Followers of the popular conspiracy theory are still present online even as they try to blend in and their slogans are less explicit, research reveals
What happened to QAnon? The conspiracy theory, according to which a large part of the American ruling class is part of one sect of pedophiles Satanists against whom former President Donald Trump would be fighting a secret battle in the name of good, is no longer as present on social media as in recent months. It is though still early to decree its end, according to experts, even if Q has not been heard since December 2020.
Many accounts and groups were banned on major social media last year before the US presidential election, but this crackdown may have come though. too late. The ideas of those who believe in Q “Have cemented their place and are now part of the american folklore“, he has declared Max Rizzuto, a researcher with the Atlantic Council’s Digital Forsensic Research Lab. “I don’t think we’ll ever see him disappear”.

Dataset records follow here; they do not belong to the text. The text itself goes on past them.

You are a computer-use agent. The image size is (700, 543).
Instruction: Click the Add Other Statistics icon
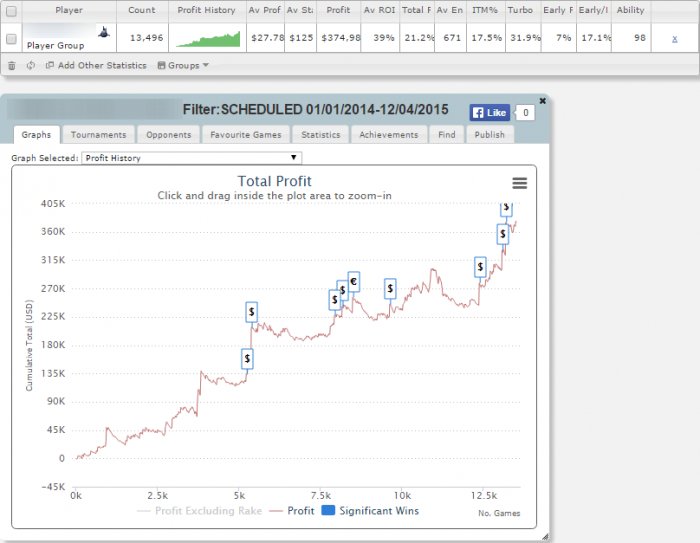[50, 65]

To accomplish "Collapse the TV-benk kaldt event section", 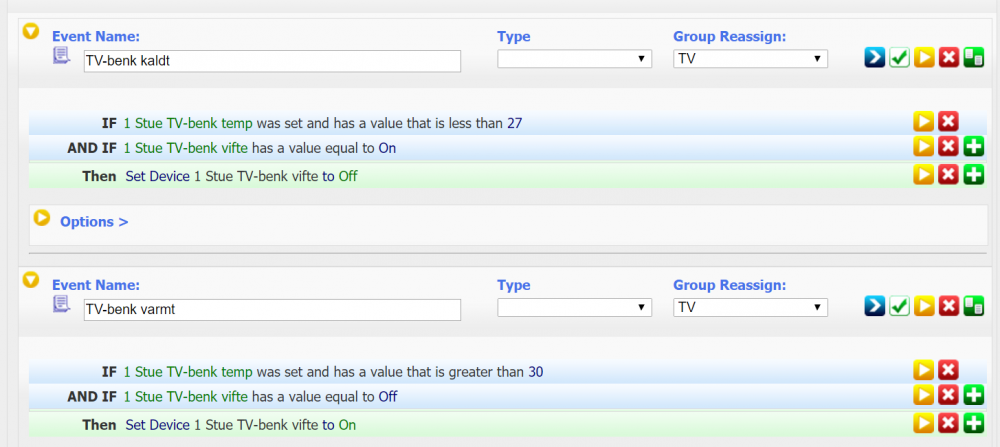I will [x=31, y=32].
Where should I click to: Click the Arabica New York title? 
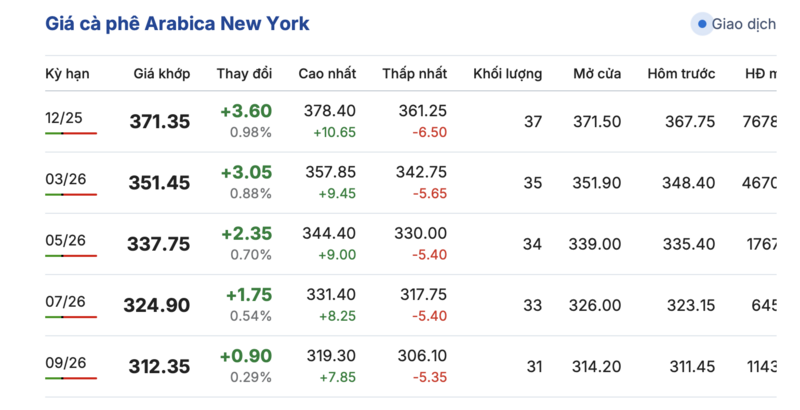tap(178, 23)
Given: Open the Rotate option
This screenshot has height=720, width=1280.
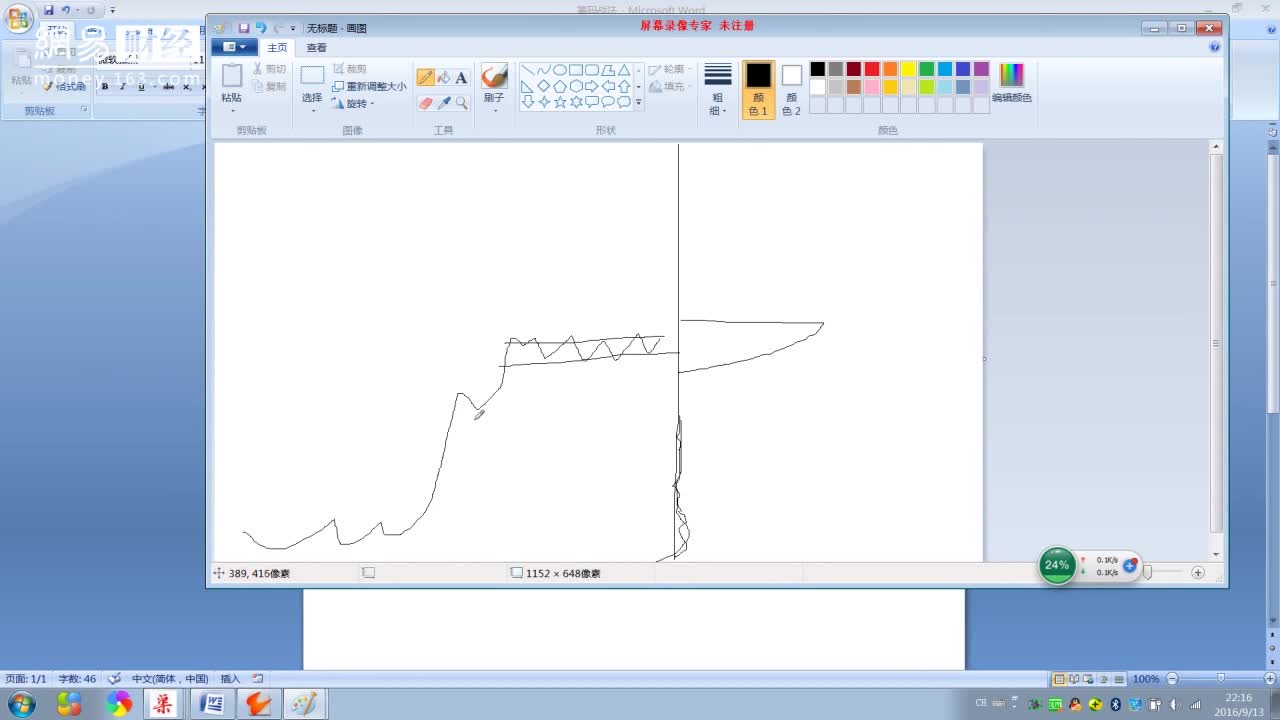Looking at the screenshot, I should tap(353, 103).
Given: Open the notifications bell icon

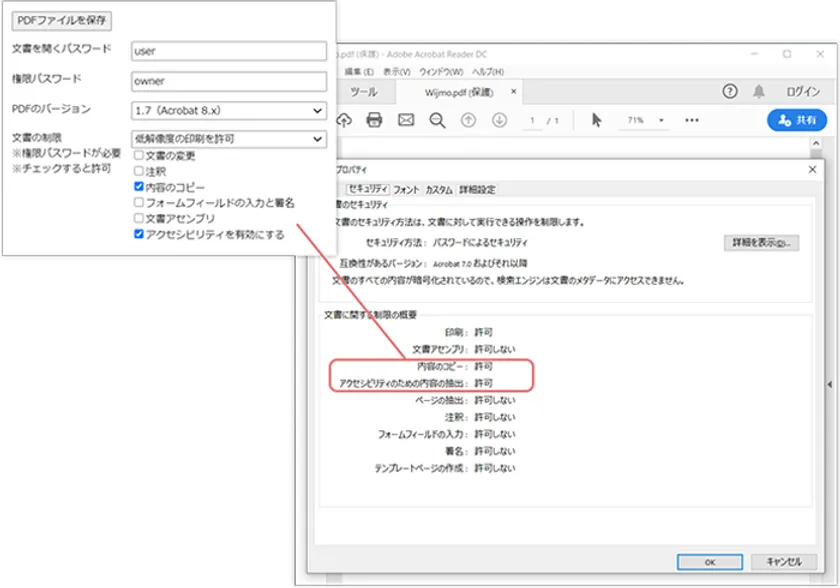Looking at the screenshot, I should pos(759,92).
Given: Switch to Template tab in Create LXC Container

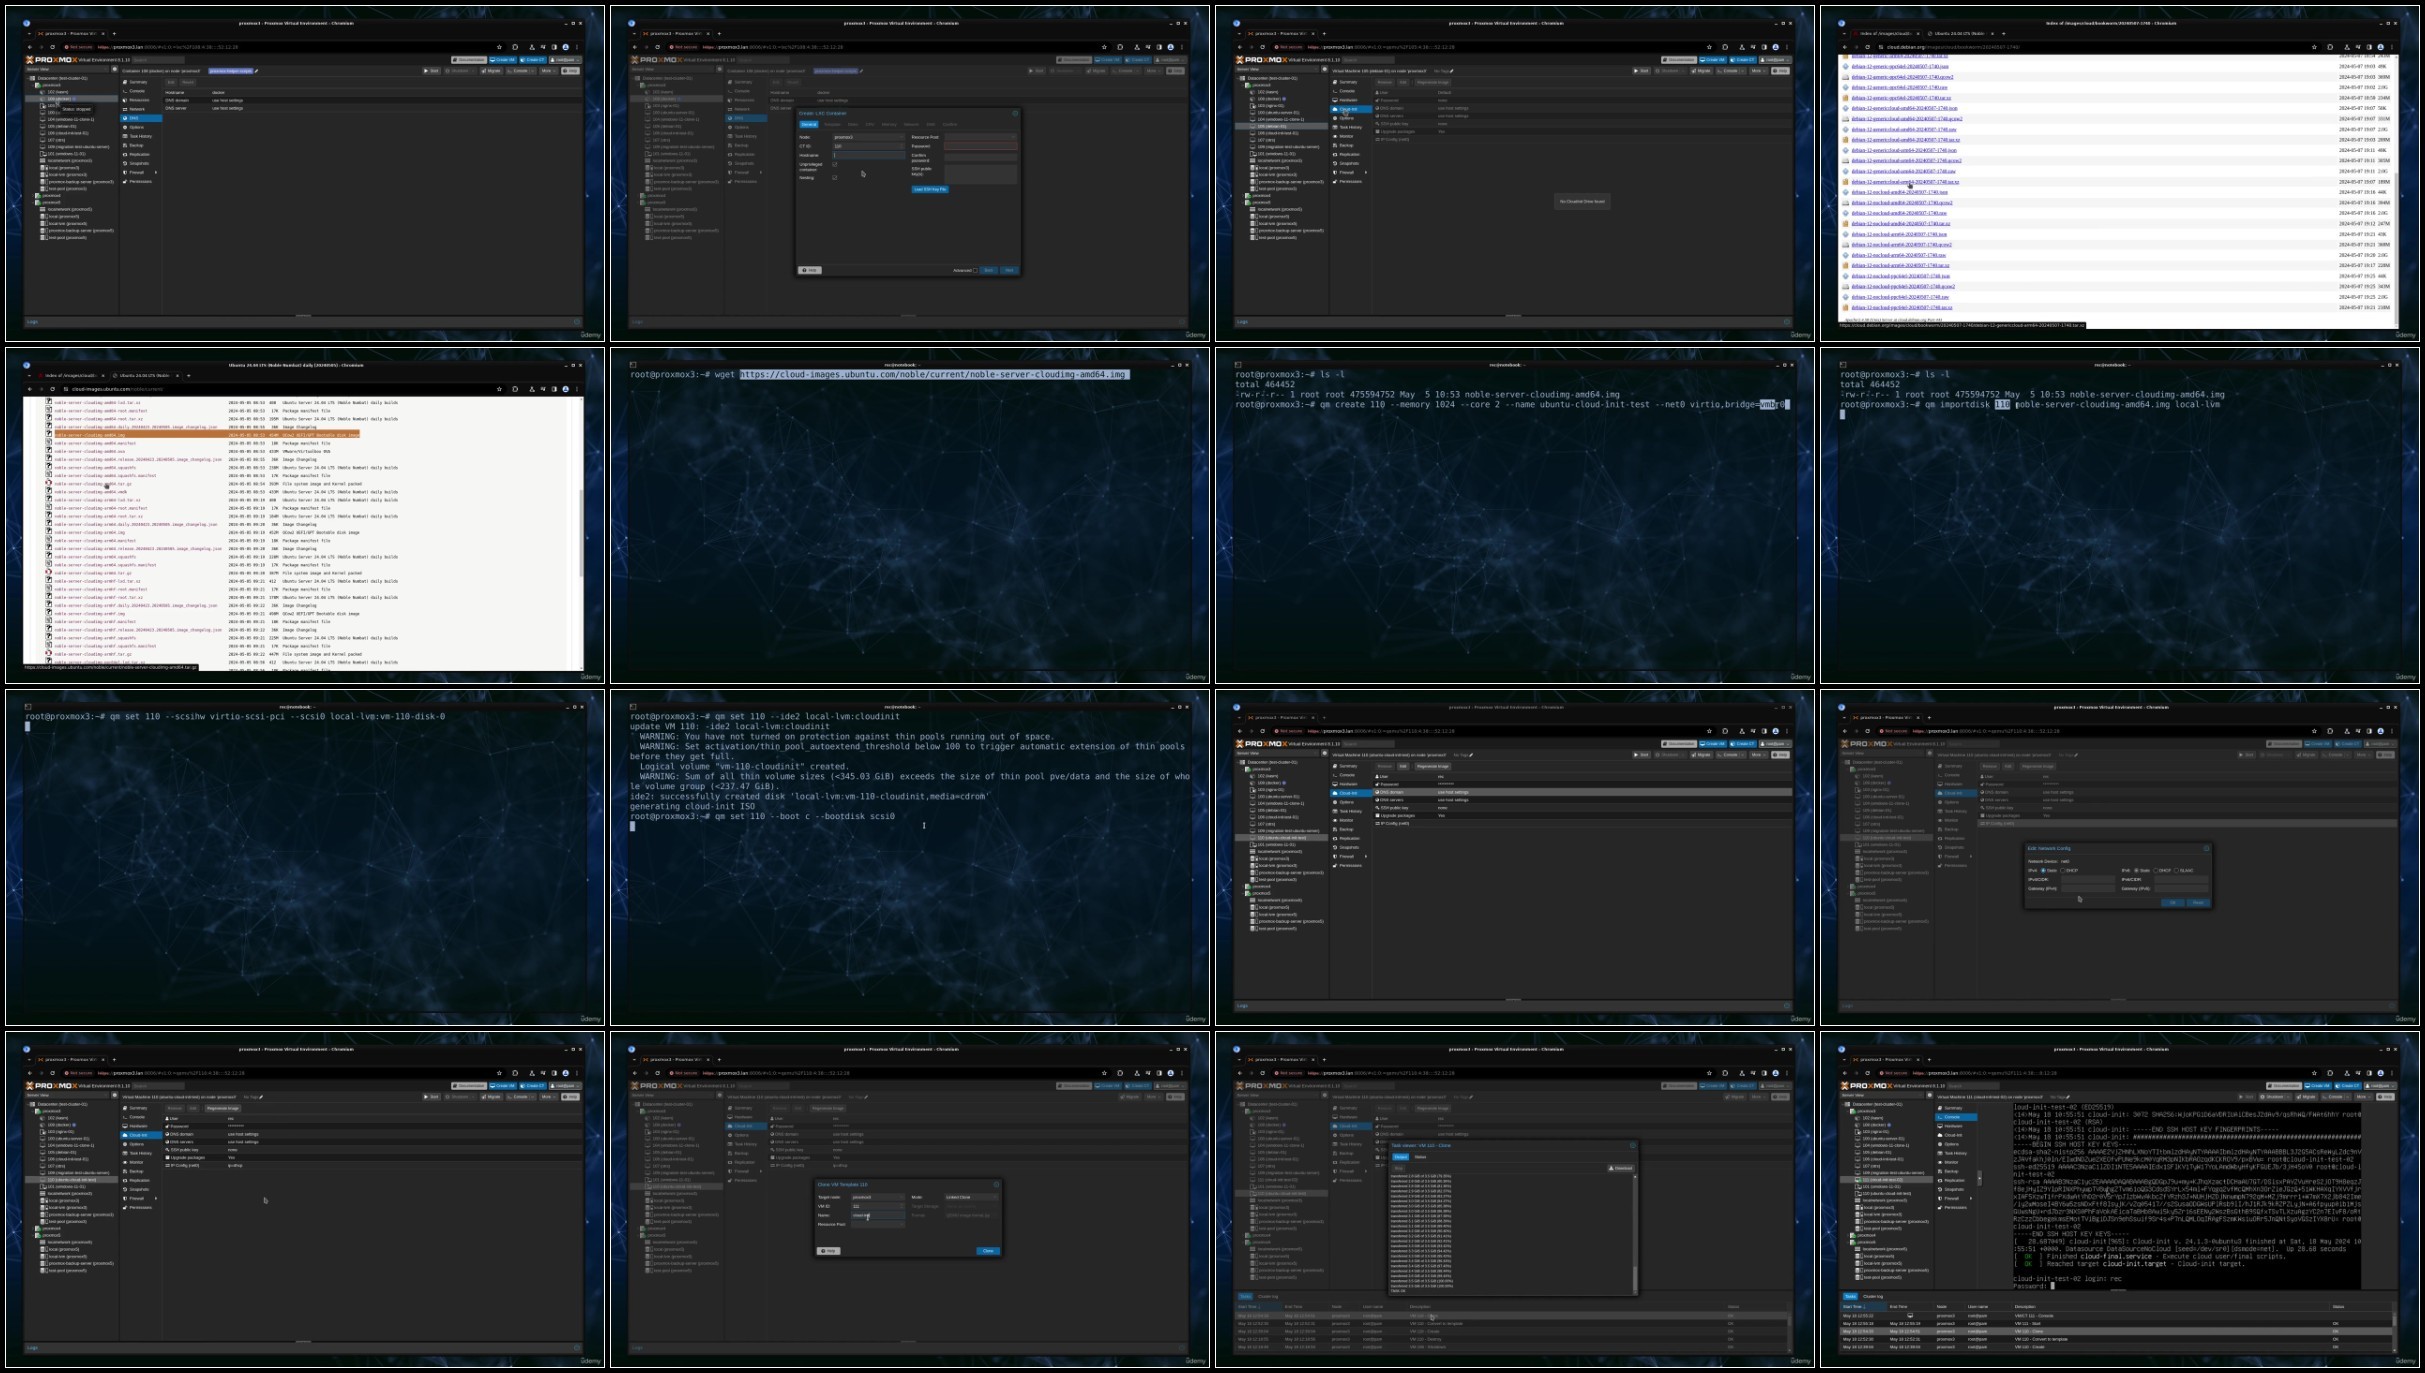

QAnon is a phenomenon that has grown over the last four years and from a few enigmatic messages posted by an anonymous on 4chan and 8chan has come to radicalize hundreds of thousands of people around the world. A survey of March of the Public religion research institute and the interfaith youth core (Prri), currently approx 30 million Americans they think that Q’s theories are partly if not fully founded.
However, after peaks in late summer 2020 and briefly on January 6, slogans of QAnon have largely disappeared from traditional sites, researchers at DfrLabs discovered who tracked 40 million social interactions this spring.
Now online it is difficult to find groups or channels on large platforms that explicitly refer to this mega conspiracy theory. According to the researchers, however, his followers are still there and are trying to blend in making their topics more attractive and in part they have migrated to smaller and less controlled social networks such as Gab and Parler.
“There was a lot of effort, very explicit within the QAnon community to disguise their language “, said Angelo Carusone, president and CEO of Media Matters, a research group that has followed the rise of QAnon.
QAnon now understands an even greater variety of conspiracy theories and has linked itself to groups against vaccines and to those who believe that the November 2020 election was stolen from Donald Trump.
Recently, US federal intelligence officials they warned that QAnon adherents could become more violent and go back to committing actions like the deadly Capitol uprising on January 6. It should also be remembered that a QAnon supporter was elected to Congress.
Meanwhile, Facebook claimed to have removed approximately 3,300 pages, 10,500 groups, 510 events, 18,300 profiles and 27,300 Instagram accounts for violating its policy against QAnon, while Twitter said it had suspended 150,000 such accounts to date. The opinion of many experts, however, is that these measures were taken late, when many people had now fallen into trappola by QAnon.
“If there was ever a time for a social media company to take a stand on QAnon’s content, it would have been Years ago”, Said Rizzuto.